La cosmogonie mingarellienne est semé d'ingrédients anodins.
En témoigne ceux qui ponctuent Quatre soldats, rare bonheur de
cette rentrée littéraire hivernale : une montre au mécanisme
cassé, renfermant la photographie d'une femme ; une cabane d'infortune
réchauffée par un poêle ronflant ; un ragoût
de vieilles pommes de terre, de haricots et de cochon ; des cigarettes
qu'on roule ; un jeu de dés… Du dérisoire, du banal
tout ça, articulé dans un décor rigoureux : l'hiver,
le front de l'Est, la Galicie, l'Armée Rouge face aux lignes roumaines
et polonaises. Du côté de l'année 1919 sans doute.
Peu importe, ici ou là, à un moment ou à un autre
(rien d'explicite ; mais chez Hubert Mingarelli même l'explicite
se murmure à peine). Les ingrédients constituent le ciment
de quatre hommes, emportés par un repli en forêt, défaits
(raconté au cordeau par la petite lucarne d'un narrateur-soldat,
dont il faut attendre la page 63 pour connaître le prénom).
Ce n'est pas du sauve-qui-peut, ça y ressemble. La retraite se
perçoit dans l'intime, la débandade s'accomplit mètre
après mètre, l'abri se dresse à la hâte…
Saupoudrant le ciment des personnages, des ébauches de conversation,
des verbes brefs, des paroles furtives qui sonnent comme définitives
avant de rebondir, timidement. Des personnages qui avancent à tâtons,
traversent une tranche de leur existence qui pourrait être fondamentale.
A l'intérieur, le troc du tabac a donc son intérêt,
comme les saveurs d'un ragoût, l'eau sifflant dans une bouilloire,
le partage du thé ou d'un cauchemar, les moments étirés
sous un pâle soleil au bord d'une berge ou les éclats de
rire fuyant dans l'air empesé (la réflexion dans la crudité
désemparée des circonstances du “ gros con d'Ouzbek
” après avoir avalé son ragoût puis un maigre
poisson un est un monument : “ Vous savez quoi ? Il y a un cochon
avec des nageoires dans mon ventre. ”) … Il faut bien que
le temps passe, et l'hiver avec. Tenir. Avant de reprendre la guerre,
universelle vacherie…
Hubert Mingarelli s'est hissé en haut de la littérature
contemporaine à la force d'un sujet-verbe-complément. Là
où la conversation, la simplicité des objets et la gestuelle
ont leur poids de fulgurance. Quelque chose de l'Arte povera. Si des textes
se donnent entier (et parfois en pâture), sa littérature
cède presque à rebours, à pas comptés, mesurés
(de fait, on n'arrête pas de marcher dans ses livres, et ici plus
encore). Ça ne foisonne pas, demeure concis, fluide, sans accroc.

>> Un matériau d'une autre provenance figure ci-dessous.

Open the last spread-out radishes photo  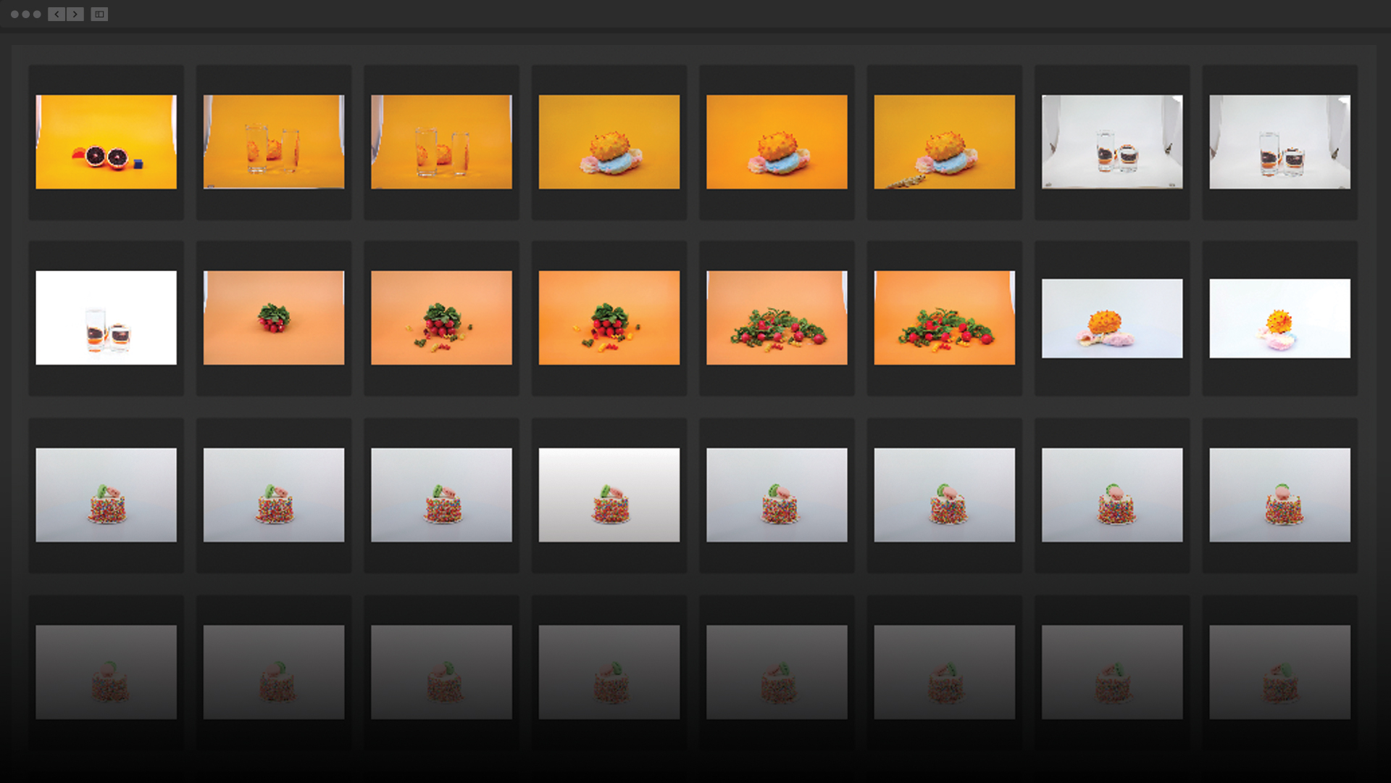tap(944, 318)
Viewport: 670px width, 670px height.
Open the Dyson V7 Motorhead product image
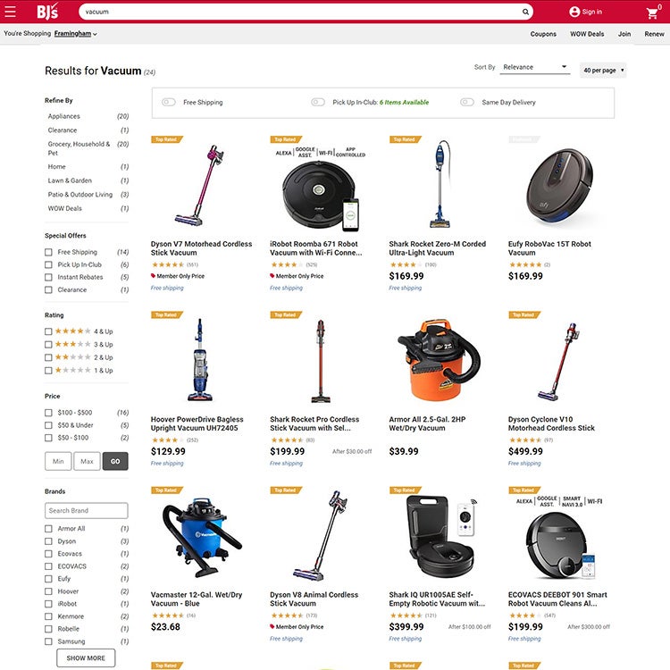pyautogui.click(x=200, y=186)
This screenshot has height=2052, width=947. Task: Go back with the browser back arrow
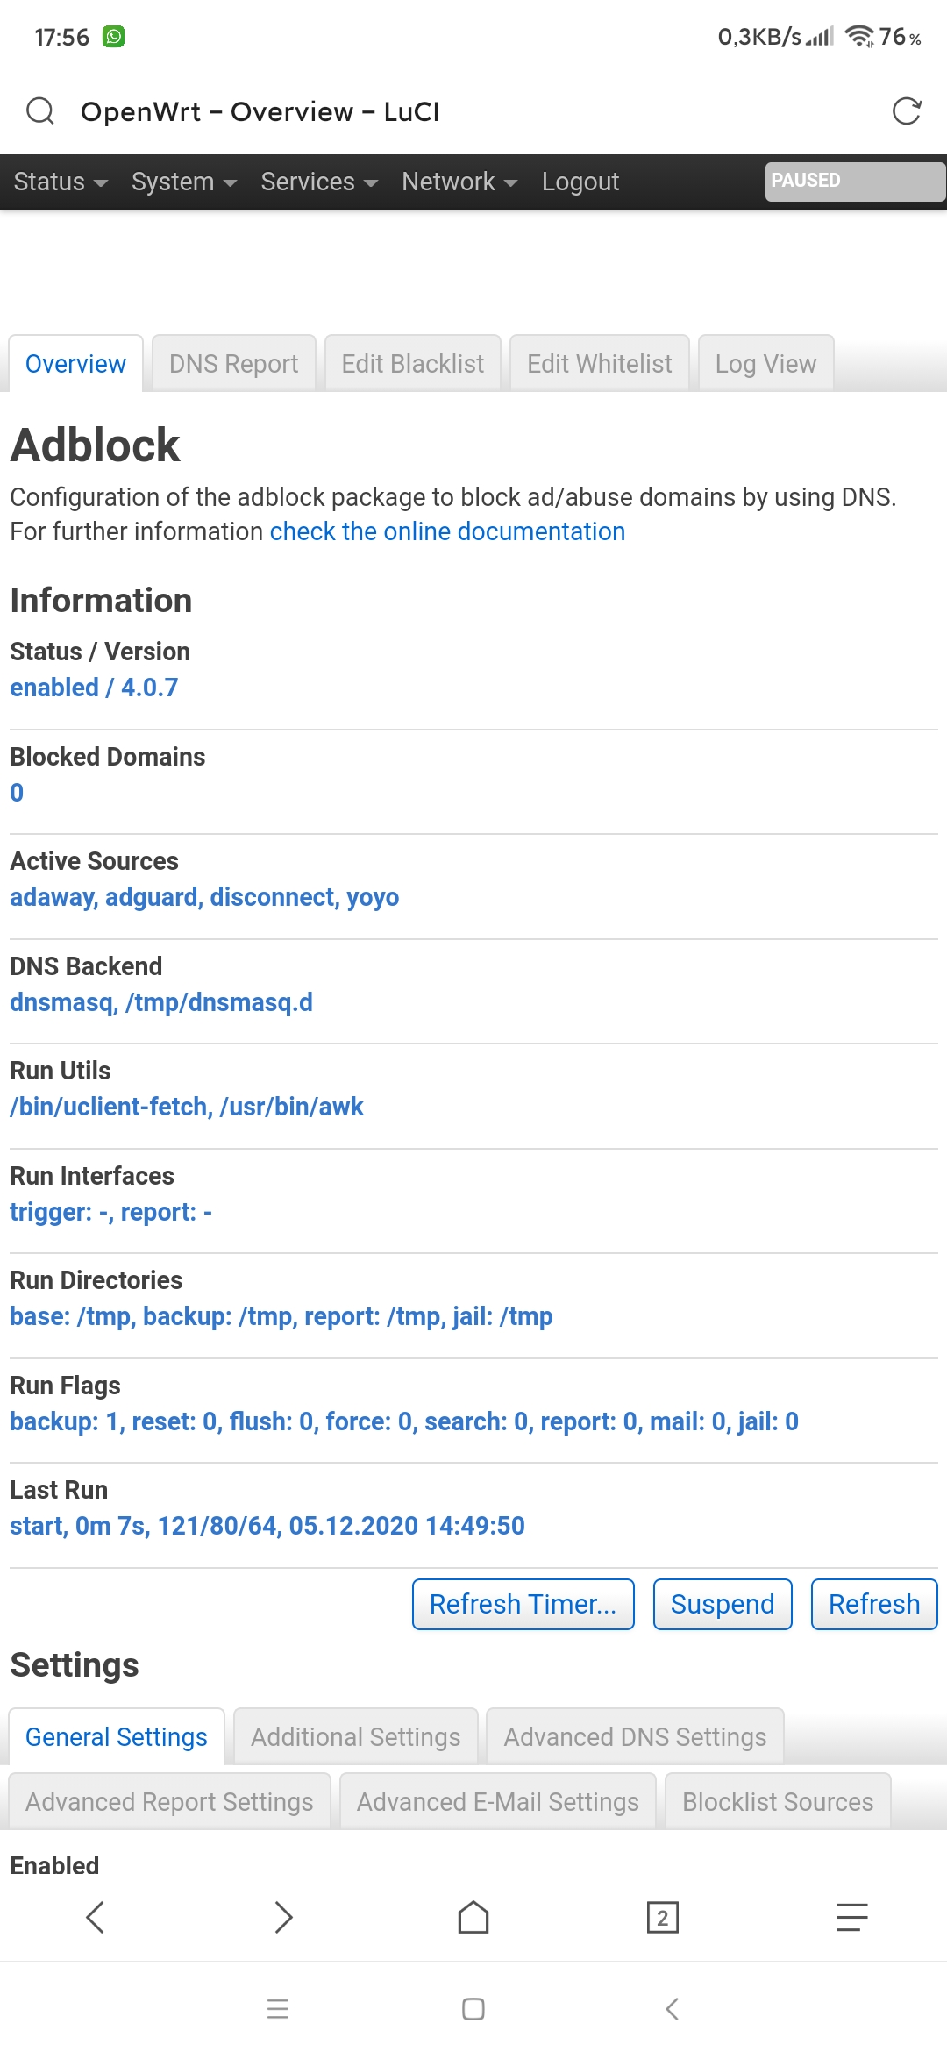pos(96,1917)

Au dépouillement des relations correspond un style dépouillé.
Des individus sans importance collective. Peu de personnages, resserrés
dans un mince espace. L'essentiel est ailleurs. Au reste, chez Mingarelli,
l'essentiel est partout. Dans un récit calibré milli, de
restrictions en contraintes, la phrase revêt des allures d'estocade.
Le détail cogne dans l'essentiel, l'anecdote se fait fresque. Pas
un pète de lard diraient certains (sinon dans le ragoût).
Le paradoxe est là, qui voit passer une masse d'émotion,
laisser filer les sens avec l'air de ne pas y toucher, et surtout de ne
rien déployer. La phrase se garde, préserve pour mieux rendre.
On a beau comparer Mingarelli à Erri de Luca ou Mario Rigoni Stern…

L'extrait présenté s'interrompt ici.